FOOTBALL ZONE / 2024年4月16日 18時30分

■2016年リオ五輪最終予選で手倉森はアジア王者に立った

 大岩剛監督率いるU-23日本代表は4月16日からパリ五輪切符を懸けてU-23アジアカップに臨む。グループリーグ初戦はU-23中国代表と対戦。8大会連続の五輪出場に向けての戦いが待ち受ける大岩ジャパン。過去には厳しい予選を勝ち抜いてきたなかで、従来のホーム&アウェー方式から、集中開催で準々決勝から一発勝負のノックアウト方式に変更となった2016年リオ五輪最終予選では、“最弱”と呼ばれた谷間の世代がアジアの頂点に立った。当時、今大会と同じカタール・ドーハで決戦に臨んだ手倉森ジャパンの秘話を振り返る。

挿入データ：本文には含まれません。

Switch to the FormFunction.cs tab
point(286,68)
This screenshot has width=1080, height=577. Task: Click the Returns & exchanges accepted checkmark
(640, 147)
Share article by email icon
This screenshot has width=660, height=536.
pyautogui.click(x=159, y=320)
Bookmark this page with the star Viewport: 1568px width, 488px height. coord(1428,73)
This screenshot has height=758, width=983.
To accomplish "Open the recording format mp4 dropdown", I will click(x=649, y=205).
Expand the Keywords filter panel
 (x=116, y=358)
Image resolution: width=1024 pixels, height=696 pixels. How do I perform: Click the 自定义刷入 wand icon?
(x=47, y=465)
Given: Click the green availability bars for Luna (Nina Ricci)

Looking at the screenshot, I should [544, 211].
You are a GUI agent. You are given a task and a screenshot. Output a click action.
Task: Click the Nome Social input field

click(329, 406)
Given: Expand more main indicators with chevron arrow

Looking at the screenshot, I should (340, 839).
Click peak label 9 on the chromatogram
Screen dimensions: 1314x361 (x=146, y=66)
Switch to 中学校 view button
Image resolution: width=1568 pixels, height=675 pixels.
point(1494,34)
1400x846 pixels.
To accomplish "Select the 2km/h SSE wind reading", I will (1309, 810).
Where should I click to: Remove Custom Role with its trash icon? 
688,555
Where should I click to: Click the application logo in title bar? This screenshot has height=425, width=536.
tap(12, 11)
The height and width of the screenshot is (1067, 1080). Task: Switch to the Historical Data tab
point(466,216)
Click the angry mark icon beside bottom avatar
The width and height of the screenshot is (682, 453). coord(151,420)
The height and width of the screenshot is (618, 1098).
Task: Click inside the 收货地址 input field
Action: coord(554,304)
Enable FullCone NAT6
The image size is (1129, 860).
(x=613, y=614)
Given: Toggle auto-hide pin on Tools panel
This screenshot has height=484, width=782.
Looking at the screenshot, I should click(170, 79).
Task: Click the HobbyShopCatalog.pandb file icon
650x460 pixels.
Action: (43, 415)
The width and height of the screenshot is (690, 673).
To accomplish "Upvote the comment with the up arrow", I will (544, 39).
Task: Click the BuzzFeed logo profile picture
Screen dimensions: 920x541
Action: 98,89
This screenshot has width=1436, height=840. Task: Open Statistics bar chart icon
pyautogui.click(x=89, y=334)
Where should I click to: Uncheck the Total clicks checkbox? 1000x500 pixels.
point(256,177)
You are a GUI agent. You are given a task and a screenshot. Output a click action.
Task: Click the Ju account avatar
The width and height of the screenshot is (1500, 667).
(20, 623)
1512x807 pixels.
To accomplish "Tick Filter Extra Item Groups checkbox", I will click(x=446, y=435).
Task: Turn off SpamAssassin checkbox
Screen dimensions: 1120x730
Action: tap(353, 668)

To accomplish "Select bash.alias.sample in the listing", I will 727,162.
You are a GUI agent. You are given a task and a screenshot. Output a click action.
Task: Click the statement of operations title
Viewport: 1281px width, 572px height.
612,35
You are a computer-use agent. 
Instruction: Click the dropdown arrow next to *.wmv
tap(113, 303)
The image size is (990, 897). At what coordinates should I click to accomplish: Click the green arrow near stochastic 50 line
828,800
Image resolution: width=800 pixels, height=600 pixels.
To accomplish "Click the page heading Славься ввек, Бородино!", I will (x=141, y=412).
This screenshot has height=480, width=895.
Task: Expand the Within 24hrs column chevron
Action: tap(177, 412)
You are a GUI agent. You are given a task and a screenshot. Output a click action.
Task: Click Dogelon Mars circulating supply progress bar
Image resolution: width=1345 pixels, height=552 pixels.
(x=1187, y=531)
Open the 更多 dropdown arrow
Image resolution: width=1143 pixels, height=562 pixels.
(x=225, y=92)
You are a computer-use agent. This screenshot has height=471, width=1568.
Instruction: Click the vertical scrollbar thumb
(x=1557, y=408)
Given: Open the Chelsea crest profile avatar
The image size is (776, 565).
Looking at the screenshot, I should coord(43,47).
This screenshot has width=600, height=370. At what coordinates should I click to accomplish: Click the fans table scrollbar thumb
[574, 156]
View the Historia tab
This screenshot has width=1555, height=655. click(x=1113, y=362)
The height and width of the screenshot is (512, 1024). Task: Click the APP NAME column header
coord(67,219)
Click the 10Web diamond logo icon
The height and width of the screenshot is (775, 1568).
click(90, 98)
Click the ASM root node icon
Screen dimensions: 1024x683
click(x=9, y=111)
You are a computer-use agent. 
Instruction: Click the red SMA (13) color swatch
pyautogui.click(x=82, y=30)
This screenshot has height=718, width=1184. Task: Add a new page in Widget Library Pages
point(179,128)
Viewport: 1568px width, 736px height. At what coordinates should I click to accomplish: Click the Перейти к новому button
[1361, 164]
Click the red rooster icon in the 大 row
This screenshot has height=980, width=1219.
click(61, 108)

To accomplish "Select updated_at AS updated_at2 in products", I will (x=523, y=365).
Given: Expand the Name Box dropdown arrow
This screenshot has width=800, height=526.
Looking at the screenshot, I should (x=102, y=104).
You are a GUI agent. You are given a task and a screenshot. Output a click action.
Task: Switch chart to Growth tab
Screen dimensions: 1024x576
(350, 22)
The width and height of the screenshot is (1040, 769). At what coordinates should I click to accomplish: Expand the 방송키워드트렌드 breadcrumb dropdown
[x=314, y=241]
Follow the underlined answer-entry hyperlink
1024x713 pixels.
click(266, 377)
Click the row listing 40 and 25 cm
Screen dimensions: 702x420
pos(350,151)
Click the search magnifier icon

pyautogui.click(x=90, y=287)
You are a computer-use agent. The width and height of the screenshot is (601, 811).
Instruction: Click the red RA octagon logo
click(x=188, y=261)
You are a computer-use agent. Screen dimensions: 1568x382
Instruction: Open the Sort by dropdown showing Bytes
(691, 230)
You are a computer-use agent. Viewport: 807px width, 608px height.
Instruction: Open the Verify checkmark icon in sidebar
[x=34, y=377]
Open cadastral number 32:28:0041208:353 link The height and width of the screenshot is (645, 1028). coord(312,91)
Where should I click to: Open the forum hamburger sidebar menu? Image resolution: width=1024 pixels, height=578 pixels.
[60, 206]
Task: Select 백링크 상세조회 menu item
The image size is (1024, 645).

 再び決戦がカタール・ドーハで行われる。8年前、“最弱”と呼ばれていた手倉森誠監督率いるU-23日本代表はこの大会から変更されたセントラル方式での最終予選に臨んでいた。メンバーには今のA代表で活躍を続けるMF遠藤航、MF南野拓実、FW浅野拓磨らをはじめ、南野と両エースとして期待されていたFW久保裕也、久保と山口県・鴻南中で同学年だったMF原川力らがいた。

 日本は着実に勝利を積み重ねて、決勝トーナメントに進出。準々決勝のイラン戦は苦しみながらも延長戦で相手を圧倒して3-0の勝利を収めた。そして、五輪切符が懸かった準決勝イラク戦。奇しくも、93年に「ドーハの悲劇」が起こった当地での“再戦”。しかも手倉森ジャパンとしては14年1月のU-22アジア選手権、9月の仁川アジア大会で連敗していた相手だった。絶対に負けられない戦いでヒーローになったのは原川だった。

 前半26分、久保が先制点を挙げたものの、同43分に同点弾を浴びた。1-1のまま膠着した展開が続いたが、後半アディショナルタイム3分、原川が劇的なミドルシュートを決めて勝ち越しに成功。激闘を制して、6大会連続となる五輪切符を掴んだ。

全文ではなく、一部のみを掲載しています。